Stored records:
-=-=-=-=-

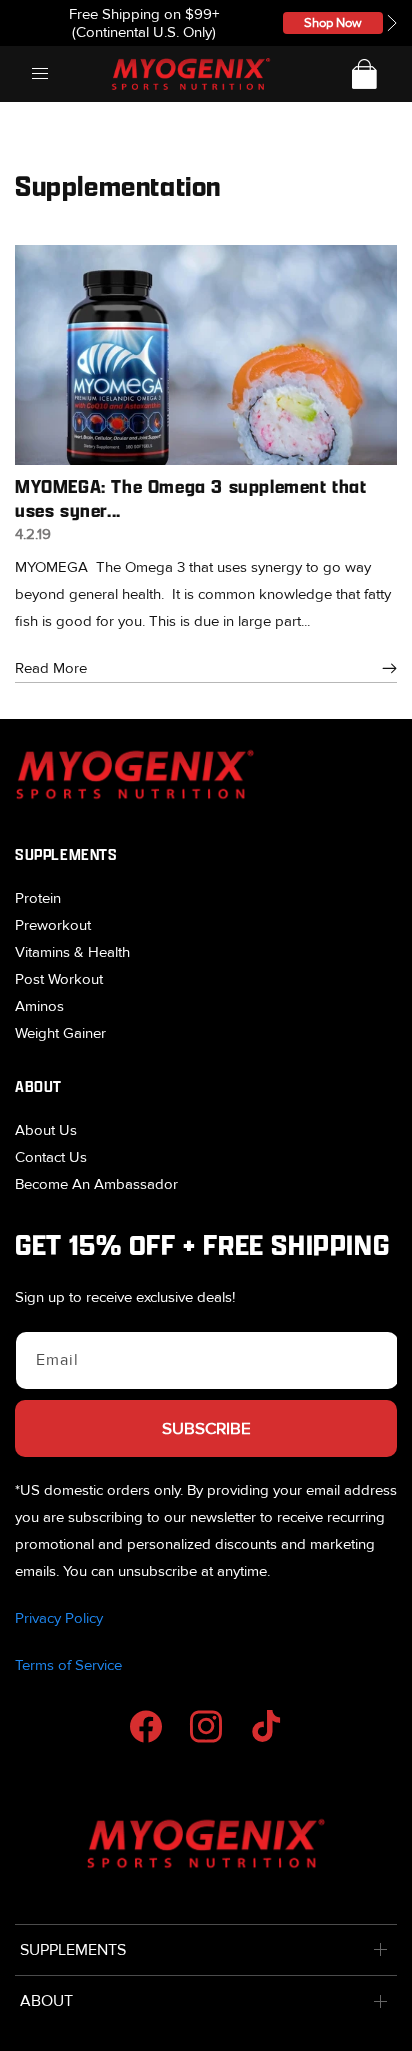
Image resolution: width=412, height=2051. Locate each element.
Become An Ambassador (96, 1184)
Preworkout (53, 925)
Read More (51, 668)
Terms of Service (68, 1665)
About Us (46, 1130)
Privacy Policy (59, 1618)
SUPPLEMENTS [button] (73, 1950)
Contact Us (51, 1157)
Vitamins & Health (72, 952)
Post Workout (59, 979)
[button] (392, 22)
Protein (38, 898)
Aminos (39, 1006)
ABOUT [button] (46, 2001)
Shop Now (333, 23)
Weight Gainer (60, 1033)
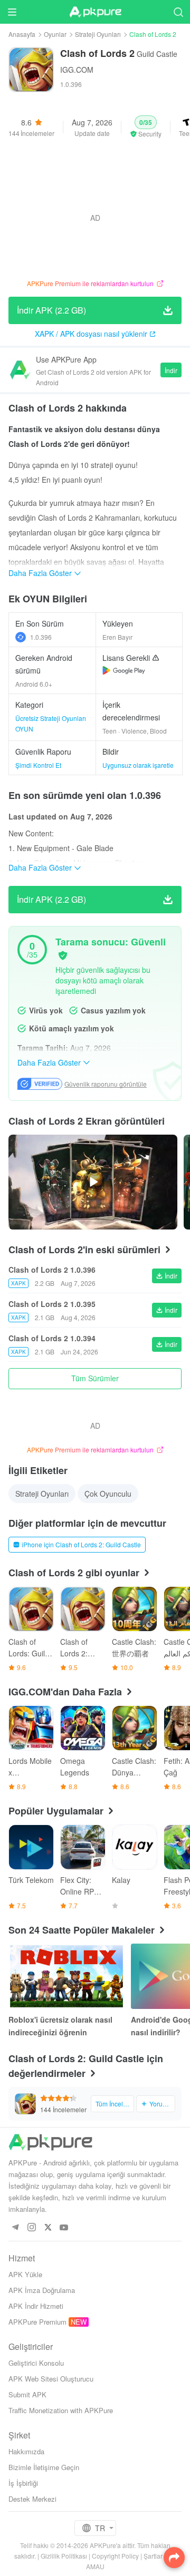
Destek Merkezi (32, 2499)
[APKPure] (95, 12)
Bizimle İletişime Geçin (43, 2467)
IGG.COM (76, 69)
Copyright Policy (115, 2555)
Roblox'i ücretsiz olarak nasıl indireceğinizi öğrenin (60, 2025)
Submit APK (27, 2394)
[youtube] (64, 2228)
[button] (146, 127)
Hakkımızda (26, 2451)
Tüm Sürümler (95, 1378)
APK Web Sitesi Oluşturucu (50, 2379)
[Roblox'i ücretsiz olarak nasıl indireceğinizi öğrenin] (66, 1976)
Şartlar (153, 2555)
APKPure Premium (37, 2322)
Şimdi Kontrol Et (38, 764)
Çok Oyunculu (107, 1493)
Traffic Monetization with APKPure (60, 2410)
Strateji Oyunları (98, 34)
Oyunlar (55, 34)
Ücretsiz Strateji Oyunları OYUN (50, 723)
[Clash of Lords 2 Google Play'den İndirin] (123, 670)
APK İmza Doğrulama (41, 2290)
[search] (178, 12)
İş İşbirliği (23, 2483)
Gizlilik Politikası (64, 2555)
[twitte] (47, 2228)
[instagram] (31, 2228)
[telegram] (15, 2228)
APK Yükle (25, 2274)
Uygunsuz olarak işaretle (138, 764)
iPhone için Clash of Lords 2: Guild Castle (81, 1544)
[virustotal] (63, 955)
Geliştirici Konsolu (36, 2363)
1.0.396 (41, 636)
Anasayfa (21, 34)
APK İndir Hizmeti (35, 2306)
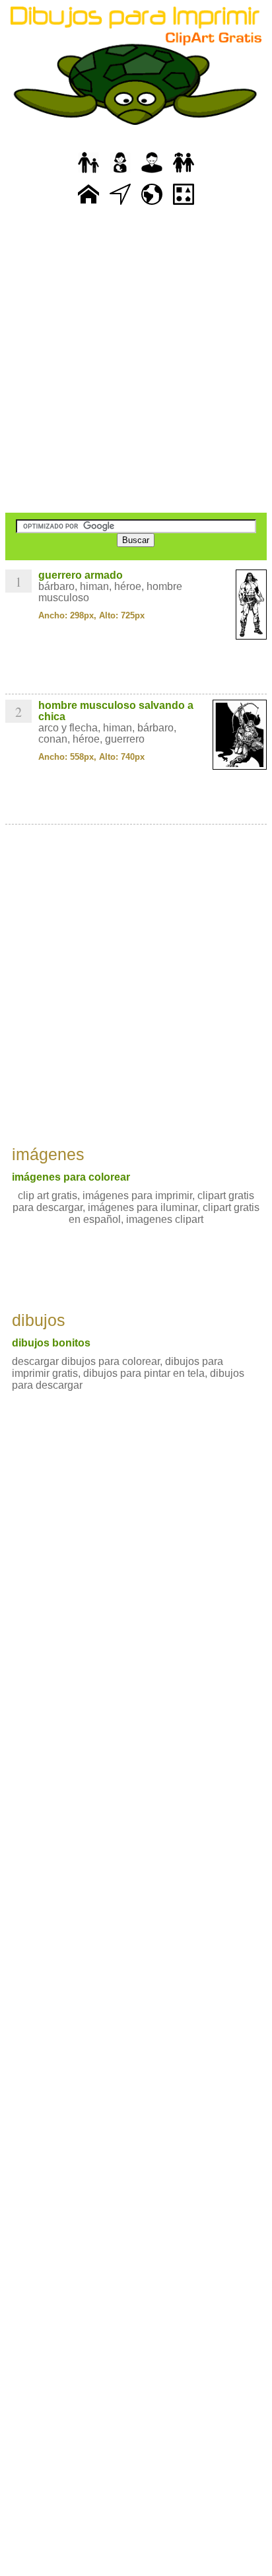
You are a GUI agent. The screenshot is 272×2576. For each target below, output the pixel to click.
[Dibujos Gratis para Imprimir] (88, 205)
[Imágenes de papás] (151, 173)
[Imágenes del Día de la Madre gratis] (120, 173)
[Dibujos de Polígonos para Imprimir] (183, 205)
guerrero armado (80, 575)
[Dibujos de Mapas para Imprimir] (151, 205)
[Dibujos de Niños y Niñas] (183, 173)
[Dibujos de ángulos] (120, 205)
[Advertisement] (136, 361)
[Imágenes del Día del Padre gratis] (88, 173)
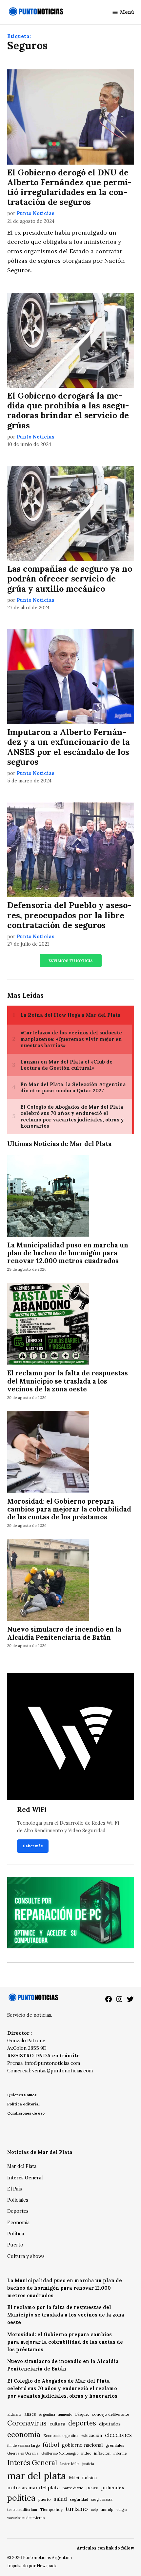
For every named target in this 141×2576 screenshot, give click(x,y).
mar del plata (36, 2475)
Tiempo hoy (51, 2509)
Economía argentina (60, 2435)
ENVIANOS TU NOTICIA (71, 960)
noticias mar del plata (33, 2487)
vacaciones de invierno (26, 2517)
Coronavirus (27, 2423)
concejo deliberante (110, 2414)
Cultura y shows (26, 2256)
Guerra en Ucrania (22, 2453)
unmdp (107, 2509)
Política (15, 2234)
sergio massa (101, 2499)
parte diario (73, 2487)
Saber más (33, 1845)
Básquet (82, 2414)
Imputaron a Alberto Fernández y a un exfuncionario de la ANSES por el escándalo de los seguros (68, 747)
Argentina (47, 2414)
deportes (82, 2423)
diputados (110, 2424)
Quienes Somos (21, 2094)
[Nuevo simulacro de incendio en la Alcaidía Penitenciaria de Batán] (48, 1581)
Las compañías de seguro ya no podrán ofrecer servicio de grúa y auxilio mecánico (69, 579)
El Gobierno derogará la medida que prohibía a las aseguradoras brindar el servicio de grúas (68, 410)
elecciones (118, 2434)
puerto (44, 2499)
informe (120, 2453)
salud (60, 2499)
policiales (112, 2487)
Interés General (25, 2178)
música (89, 2477)
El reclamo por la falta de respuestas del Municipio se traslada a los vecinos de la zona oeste (67, 1381)
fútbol (51, 2444)
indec (86, 2453)
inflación (102, 2453)
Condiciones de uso (26, 2113)
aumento (65, 2414)
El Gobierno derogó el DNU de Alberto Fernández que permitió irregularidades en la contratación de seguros (69, 187)
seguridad (79, 2499)
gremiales (115, 2445)
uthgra (121, 2509)
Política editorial (23, 2104)
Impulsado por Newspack (32, 2565)
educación (91, 2435)
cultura (57, 2424)
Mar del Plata (21, 2166)
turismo (77, 2509)
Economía (18, 2223)
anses (30, 2414)
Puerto (15, 2245)
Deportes (18, 2211)
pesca (92, 2488)
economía (23, 2434)
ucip (94, 2509)
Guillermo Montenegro (59, 2453)
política (21, 2498)
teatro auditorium (22, 2509)
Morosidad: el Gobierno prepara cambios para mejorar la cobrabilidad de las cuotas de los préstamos (69, 1509)
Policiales (17, 2200)
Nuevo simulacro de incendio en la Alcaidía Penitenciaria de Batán (64, 1633)
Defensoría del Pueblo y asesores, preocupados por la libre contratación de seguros (69, 915)
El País (14, 2189)
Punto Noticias (35, 213)
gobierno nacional (82, 2445)
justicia (88, 2463)
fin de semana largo (23, 2445)
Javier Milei (69, 2463)
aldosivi (14, 2414)
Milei (74, 2477)
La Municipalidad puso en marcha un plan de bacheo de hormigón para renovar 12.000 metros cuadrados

-=-=-=-=-

Your task is to reproduce exactly the lines from the start of the data above through the line containing "Vitamins & Health (72, 952)", leaving every picture out.

Image resolution: width=412, height=2051. Locate each element.
Become An Ambassador (96, 1184)
Preworkout (53, 925)
Read More (51, 668)
Terms of Service (68, 1665)
About Us (46, 1130)
Privacy Policy (59, 1618)
SUPPLEMENTS [button] (73, 1950)
Contact Us (51, 1157)
Vitamins & Health (72, 952)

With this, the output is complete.